Problem details. In the entries that follow, the lines from the one with "Education (40, 829)" through the one with "Non-Profit Roundtable Group (120, 707)" are the ones to write out, exactly and with both ends included. Nothing else should appear.

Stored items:
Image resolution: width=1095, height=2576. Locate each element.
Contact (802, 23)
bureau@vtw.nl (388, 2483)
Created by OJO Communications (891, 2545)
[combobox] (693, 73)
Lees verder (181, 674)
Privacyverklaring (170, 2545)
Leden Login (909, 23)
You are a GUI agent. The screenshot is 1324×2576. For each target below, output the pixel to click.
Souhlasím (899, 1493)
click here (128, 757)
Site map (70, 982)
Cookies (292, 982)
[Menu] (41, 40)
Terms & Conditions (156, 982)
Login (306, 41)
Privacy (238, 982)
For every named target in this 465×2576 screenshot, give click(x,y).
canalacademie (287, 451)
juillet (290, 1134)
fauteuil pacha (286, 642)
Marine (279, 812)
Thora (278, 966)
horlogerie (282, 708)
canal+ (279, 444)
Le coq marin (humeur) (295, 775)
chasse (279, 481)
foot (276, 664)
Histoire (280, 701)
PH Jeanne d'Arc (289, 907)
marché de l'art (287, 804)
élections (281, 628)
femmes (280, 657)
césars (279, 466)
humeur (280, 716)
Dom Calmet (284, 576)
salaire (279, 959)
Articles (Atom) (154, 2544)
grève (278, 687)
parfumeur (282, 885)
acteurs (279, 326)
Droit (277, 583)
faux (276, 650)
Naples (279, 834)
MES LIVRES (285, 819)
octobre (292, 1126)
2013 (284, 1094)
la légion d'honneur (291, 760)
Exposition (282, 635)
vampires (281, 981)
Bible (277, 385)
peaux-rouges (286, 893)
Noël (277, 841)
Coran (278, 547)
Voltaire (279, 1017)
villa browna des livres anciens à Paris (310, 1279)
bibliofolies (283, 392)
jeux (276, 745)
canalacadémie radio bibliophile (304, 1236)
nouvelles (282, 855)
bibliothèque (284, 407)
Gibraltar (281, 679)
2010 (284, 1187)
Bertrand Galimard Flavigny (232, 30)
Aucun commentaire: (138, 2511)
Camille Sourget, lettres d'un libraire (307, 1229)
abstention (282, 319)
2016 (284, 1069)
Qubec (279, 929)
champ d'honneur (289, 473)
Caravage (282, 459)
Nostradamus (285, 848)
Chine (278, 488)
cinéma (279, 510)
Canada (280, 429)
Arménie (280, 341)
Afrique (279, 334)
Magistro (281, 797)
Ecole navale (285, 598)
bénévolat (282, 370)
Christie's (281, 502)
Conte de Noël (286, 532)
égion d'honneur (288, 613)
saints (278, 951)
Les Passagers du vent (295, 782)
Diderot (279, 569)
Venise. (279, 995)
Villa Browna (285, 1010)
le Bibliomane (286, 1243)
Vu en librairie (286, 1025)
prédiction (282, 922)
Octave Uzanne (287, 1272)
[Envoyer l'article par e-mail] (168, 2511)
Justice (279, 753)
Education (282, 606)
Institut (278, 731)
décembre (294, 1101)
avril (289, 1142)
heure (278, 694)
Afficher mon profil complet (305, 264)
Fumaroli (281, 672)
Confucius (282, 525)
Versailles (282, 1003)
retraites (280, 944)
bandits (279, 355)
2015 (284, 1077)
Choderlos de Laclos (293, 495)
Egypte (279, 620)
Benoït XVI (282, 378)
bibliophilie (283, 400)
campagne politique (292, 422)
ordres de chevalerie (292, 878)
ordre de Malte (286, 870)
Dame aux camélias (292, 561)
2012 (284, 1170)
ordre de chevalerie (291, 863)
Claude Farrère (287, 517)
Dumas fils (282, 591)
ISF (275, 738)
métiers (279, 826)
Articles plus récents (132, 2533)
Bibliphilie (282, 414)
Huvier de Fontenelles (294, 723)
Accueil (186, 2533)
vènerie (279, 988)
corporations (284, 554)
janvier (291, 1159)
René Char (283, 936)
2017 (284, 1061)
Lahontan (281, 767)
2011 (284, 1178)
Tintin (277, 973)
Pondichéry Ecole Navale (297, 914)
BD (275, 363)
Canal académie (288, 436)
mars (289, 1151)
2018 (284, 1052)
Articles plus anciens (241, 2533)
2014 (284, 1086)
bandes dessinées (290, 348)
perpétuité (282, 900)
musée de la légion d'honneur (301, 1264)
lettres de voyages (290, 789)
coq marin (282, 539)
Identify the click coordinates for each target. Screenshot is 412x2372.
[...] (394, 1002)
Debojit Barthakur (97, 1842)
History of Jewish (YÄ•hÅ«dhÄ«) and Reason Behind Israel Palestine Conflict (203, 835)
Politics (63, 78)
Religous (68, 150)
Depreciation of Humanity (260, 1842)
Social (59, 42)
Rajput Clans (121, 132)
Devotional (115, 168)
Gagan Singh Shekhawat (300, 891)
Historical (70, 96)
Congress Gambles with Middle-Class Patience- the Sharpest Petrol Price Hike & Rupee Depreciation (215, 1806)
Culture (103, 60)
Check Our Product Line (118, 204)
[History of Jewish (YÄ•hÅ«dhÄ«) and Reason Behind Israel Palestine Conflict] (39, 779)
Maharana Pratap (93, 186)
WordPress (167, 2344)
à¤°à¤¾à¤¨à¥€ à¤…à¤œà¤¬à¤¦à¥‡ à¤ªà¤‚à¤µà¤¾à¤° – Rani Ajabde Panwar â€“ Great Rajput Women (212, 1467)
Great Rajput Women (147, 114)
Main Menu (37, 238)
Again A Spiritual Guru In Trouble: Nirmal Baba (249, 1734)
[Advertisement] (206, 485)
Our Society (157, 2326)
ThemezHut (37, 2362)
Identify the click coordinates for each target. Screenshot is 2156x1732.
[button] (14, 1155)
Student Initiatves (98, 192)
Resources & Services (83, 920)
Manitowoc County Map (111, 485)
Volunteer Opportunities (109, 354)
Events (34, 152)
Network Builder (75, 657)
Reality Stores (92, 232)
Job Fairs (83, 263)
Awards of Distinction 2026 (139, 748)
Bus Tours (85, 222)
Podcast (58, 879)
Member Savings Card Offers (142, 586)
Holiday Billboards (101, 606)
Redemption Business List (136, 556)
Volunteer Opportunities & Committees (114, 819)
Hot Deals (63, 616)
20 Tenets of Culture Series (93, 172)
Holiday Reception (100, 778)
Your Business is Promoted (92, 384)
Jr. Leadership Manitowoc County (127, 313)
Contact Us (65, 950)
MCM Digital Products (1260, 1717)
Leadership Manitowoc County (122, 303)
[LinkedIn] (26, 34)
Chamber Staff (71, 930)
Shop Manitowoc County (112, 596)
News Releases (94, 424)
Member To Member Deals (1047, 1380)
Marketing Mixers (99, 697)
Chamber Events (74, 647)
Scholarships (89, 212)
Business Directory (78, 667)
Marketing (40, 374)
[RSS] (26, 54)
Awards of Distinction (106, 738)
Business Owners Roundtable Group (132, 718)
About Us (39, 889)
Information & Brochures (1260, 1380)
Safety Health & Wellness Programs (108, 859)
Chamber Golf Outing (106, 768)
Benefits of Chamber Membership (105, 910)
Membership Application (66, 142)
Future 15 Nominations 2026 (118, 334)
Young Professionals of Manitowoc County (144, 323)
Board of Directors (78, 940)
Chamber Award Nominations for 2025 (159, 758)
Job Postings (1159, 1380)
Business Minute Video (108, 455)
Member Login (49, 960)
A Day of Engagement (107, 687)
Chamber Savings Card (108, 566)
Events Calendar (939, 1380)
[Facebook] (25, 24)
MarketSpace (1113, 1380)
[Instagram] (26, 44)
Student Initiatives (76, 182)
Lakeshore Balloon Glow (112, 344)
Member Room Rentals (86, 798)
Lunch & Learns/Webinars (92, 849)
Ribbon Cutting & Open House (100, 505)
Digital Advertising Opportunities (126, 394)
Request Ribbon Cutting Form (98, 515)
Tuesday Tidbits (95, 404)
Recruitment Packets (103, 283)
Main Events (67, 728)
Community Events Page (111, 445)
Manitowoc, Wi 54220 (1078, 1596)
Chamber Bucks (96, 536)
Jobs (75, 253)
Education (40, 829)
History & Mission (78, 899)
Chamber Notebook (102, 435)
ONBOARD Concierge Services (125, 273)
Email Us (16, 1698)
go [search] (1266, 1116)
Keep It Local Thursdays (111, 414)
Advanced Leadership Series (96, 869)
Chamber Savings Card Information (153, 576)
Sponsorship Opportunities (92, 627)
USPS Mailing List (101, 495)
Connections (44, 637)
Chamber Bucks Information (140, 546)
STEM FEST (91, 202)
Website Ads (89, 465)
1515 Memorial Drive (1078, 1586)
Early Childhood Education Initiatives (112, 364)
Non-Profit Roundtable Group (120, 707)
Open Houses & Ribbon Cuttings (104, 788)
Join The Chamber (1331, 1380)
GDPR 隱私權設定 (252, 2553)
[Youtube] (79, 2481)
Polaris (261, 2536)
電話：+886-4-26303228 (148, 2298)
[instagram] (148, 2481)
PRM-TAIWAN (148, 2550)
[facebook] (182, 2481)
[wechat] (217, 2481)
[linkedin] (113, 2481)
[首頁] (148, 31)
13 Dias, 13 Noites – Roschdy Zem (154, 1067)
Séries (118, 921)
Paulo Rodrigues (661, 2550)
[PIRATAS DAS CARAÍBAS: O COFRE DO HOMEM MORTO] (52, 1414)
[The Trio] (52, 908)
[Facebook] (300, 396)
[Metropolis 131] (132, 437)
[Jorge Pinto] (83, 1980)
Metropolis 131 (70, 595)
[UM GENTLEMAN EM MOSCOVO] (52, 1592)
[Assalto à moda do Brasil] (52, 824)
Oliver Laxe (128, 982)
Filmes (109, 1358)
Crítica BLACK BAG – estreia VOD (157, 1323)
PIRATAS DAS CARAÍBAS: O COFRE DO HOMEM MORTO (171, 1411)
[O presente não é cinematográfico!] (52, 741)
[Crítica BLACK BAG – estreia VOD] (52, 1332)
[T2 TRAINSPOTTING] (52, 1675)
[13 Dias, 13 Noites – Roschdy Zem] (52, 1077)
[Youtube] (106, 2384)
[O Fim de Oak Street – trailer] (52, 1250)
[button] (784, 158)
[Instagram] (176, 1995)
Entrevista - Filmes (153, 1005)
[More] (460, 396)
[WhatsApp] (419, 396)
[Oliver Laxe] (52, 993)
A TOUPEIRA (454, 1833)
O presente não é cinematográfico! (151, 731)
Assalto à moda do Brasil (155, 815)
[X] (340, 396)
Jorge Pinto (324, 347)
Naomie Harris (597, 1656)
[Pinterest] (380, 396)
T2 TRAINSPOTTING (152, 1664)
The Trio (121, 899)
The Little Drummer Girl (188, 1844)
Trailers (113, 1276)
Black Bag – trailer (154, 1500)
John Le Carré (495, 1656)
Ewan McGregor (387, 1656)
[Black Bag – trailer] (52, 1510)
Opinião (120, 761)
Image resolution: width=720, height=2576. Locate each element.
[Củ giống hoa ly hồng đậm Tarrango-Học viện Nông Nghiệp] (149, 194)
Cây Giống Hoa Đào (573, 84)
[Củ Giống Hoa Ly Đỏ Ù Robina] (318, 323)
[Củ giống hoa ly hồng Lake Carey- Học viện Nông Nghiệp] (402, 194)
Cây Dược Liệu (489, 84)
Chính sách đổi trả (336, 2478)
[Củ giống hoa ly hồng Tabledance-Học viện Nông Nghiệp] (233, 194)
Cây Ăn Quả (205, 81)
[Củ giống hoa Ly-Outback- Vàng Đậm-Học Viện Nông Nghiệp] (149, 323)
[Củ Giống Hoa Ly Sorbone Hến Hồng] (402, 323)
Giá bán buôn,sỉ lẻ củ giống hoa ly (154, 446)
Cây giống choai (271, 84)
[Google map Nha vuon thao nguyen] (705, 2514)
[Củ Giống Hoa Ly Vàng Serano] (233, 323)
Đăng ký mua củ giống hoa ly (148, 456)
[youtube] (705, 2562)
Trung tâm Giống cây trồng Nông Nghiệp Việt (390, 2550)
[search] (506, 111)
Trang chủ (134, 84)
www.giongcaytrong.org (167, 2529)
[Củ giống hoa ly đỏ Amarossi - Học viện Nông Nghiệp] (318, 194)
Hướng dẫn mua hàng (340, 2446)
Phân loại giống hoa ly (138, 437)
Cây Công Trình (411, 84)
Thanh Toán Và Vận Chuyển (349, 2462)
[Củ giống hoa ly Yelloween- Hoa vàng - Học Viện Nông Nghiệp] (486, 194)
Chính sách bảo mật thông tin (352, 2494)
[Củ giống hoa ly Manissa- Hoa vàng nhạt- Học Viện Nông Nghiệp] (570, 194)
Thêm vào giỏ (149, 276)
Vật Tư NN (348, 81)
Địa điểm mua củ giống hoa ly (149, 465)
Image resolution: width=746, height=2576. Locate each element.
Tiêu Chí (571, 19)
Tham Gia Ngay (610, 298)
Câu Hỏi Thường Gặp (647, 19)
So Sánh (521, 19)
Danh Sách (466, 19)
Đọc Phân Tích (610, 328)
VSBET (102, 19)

Solution to this exercise.
Education (40, 829)
History & Mission (78, 899)
Chamber Notebook (102, 435)
ONBOARD Concierge Services (125, 273)
Email Us (16, 1698)
go [search] (1266, 1116)
Keep It Local Thursdays (111, 414)
Advanced Leadership Series (96, 869)
Chamber Savings Card Information (153, 576)
Sponsorship Opportunities (92, 627)
USPS Mailing List (101, 495)
Connections (44, 637)
Chamber Bucks Information (140, 546)
STEM FEST (91, 202)
Website Ads (89, 465)
1515 Memorial Drive (1078, 1586)
Early Childhood Education Initiatives (112, 364)
Non-Profit Roundtable Group (120, 707)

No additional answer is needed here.